• **What the task requires**
Pull out each line of the data that includes the word "computer".

• **Pixel coordinate grounding data**
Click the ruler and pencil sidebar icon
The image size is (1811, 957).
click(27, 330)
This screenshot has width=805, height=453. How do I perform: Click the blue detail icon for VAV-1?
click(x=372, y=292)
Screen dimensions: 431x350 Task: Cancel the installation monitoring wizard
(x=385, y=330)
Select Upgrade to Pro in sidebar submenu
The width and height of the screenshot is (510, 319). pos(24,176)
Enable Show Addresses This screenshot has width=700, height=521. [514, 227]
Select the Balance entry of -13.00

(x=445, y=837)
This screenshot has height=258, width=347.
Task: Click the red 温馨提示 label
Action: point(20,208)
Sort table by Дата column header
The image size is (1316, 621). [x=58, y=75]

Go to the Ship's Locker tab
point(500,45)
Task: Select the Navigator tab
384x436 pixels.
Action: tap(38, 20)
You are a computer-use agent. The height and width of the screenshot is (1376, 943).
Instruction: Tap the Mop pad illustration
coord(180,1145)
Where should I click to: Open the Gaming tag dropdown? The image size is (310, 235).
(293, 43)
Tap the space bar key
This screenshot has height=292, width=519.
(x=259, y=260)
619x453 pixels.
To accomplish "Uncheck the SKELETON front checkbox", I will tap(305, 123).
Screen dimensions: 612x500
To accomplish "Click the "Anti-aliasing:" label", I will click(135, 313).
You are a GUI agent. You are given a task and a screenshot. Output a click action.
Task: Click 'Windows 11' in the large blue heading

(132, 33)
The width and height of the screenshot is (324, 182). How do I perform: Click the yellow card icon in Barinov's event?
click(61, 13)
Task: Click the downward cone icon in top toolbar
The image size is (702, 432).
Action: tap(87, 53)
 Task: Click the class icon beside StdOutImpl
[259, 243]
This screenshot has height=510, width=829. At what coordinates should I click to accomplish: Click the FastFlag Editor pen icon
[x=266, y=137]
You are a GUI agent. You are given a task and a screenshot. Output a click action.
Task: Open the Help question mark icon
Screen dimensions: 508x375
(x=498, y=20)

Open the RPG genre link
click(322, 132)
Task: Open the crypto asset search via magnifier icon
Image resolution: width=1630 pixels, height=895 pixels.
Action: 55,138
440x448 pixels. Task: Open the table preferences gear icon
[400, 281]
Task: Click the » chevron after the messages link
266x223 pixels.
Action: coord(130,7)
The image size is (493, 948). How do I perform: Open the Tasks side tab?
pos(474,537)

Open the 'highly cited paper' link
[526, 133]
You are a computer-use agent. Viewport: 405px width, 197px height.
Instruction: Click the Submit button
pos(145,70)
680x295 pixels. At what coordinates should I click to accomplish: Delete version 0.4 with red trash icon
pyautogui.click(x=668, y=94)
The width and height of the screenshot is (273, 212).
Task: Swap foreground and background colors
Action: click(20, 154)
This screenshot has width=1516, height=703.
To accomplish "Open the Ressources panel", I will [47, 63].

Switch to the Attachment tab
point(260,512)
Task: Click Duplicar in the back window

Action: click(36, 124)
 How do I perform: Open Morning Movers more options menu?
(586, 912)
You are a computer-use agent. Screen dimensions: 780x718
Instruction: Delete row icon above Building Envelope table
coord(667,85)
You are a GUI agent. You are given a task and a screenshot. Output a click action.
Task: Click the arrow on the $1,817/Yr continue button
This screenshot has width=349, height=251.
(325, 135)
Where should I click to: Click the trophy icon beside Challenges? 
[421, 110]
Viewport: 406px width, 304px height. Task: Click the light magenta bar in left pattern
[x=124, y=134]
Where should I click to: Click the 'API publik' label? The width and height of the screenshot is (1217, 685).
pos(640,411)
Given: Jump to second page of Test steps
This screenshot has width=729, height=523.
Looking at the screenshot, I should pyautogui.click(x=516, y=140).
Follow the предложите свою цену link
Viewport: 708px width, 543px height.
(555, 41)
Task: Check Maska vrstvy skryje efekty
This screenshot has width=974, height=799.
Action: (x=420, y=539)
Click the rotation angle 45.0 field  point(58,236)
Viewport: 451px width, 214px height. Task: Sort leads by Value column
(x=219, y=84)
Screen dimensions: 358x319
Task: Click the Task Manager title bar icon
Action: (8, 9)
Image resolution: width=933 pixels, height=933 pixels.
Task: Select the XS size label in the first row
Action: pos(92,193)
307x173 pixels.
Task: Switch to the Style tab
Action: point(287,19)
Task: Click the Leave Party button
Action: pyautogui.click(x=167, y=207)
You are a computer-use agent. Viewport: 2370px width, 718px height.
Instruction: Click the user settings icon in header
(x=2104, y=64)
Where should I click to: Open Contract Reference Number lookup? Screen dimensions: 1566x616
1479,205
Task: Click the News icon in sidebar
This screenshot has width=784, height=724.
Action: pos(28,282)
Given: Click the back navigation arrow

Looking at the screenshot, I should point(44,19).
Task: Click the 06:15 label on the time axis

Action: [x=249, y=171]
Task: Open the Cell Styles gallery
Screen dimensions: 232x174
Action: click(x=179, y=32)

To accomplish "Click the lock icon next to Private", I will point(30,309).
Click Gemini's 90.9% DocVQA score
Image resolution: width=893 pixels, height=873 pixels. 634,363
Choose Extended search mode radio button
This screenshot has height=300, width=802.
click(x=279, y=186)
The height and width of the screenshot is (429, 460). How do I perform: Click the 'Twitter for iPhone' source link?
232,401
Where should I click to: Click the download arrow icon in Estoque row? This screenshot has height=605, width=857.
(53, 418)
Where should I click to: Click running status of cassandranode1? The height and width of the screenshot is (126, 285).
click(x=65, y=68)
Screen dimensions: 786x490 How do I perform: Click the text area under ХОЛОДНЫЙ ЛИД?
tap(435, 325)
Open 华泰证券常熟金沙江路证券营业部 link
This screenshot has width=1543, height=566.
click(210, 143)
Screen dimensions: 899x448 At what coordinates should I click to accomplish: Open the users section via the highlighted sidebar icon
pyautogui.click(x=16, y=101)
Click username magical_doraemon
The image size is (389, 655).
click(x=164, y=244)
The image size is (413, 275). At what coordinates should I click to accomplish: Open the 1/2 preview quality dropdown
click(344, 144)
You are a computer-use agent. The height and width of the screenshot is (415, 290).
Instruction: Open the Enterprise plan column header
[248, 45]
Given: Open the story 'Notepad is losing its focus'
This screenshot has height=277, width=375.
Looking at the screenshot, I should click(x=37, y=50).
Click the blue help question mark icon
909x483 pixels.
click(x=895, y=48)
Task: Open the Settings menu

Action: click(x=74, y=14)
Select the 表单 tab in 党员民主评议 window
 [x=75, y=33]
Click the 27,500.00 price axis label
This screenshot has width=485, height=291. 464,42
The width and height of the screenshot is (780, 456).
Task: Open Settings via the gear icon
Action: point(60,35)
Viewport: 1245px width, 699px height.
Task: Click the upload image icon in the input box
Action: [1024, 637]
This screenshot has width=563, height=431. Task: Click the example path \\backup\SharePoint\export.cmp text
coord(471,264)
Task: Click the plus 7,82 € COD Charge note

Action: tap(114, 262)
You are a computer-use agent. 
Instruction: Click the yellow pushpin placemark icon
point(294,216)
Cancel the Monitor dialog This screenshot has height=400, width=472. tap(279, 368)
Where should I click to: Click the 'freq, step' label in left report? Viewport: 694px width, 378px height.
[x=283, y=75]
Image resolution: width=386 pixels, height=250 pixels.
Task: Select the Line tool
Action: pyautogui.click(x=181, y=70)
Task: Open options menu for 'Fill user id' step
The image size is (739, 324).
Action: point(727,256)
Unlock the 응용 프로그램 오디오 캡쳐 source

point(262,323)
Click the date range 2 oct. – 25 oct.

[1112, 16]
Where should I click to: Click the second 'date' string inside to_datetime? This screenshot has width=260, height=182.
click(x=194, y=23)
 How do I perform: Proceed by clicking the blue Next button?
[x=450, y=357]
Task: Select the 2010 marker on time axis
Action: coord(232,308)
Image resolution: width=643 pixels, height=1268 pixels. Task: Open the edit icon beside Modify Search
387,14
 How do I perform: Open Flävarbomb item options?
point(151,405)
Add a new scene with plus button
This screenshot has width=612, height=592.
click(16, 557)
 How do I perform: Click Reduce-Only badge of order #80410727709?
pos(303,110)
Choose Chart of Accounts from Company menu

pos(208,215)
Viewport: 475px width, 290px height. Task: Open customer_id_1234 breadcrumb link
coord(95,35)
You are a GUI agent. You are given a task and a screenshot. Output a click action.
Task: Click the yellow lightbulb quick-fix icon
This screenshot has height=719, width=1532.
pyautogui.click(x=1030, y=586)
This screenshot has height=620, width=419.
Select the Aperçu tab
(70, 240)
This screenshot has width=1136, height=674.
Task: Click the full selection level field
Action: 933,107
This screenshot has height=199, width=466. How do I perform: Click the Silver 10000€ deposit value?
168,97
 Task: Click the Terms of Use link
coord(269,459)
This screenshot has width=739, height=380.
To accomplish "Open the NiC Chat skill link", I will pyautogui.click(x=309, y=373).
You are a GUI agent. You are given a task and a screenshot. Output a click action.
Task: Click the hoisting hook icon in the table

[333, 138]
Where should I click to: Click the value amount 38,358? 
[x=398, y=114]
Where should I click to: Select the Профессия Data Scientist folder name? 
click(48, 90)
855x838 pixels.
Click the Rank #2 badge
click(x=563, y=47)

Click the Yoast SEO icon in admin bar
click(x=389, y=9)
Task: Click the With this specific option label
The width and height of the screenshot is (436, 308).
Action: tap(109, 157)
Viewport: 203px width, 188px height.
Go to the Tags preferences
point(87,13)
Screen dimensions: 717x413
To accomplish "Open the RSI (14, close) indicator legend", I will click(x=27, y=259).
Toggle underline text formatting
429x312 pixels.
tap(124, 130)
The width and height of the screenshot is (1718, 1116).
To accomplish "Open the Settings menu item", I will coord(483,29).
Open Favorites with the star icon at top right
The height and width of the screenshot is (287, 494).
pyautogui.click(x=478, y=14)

• **Answer for this exercise**
You are a computer-use agent. The height and width of the screenshot is (1376, 943).
You are a computer-use agent. Viewport: 405px width, 197px height.
You are a computer-use agent. Screen dimensions: 780x718
You are a computer-use agent. Viewport: 2370px width, 718px height.
You are a computer-use agent. The height and width of the screenshot is (415, 290).
You are a computer-use agent. 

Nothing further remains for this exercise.